▶ [Directions]: Where the material below has a line containing "You are a GUI", start repeating exactly, and keep going through the line containing "The height and", with no other lines.

▶ [Input records]:

• • • •

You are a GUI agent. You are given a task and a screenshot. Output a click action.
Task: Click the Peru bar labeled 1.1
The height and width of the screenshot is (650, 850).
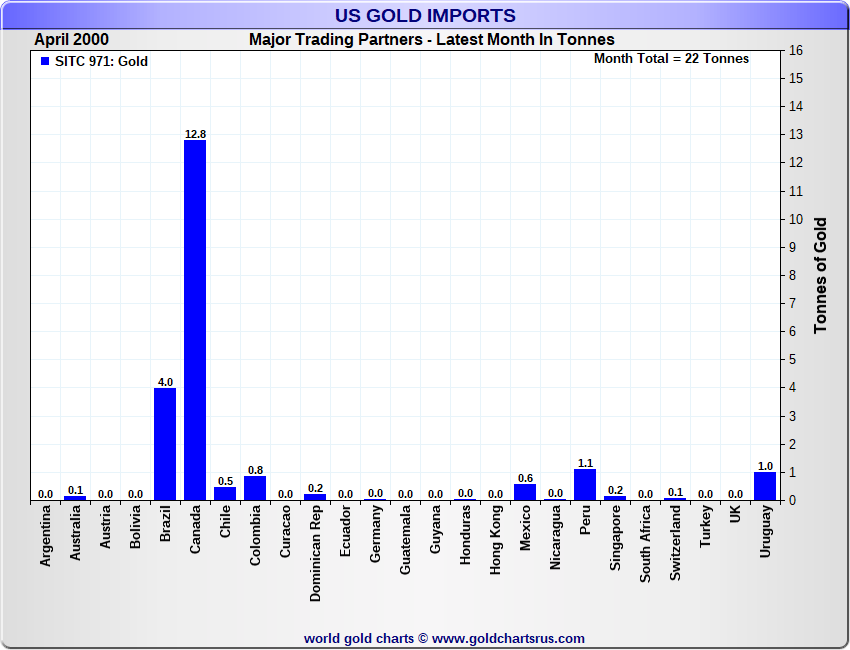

• • • •

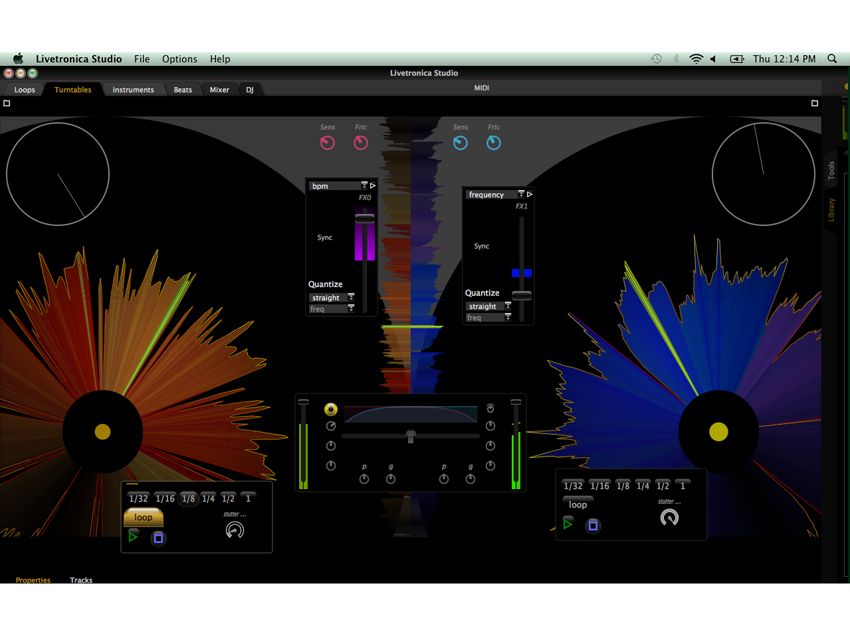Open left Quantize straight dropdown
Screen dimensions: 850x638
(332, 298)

• • • •

▶ [Solution to this problem]:
You are a GUI agent. You are given a task and a screenshot. Output a click action.
Task: Click the Peru bar labeled 1.1
The height and width of the screenshot is (650, 850).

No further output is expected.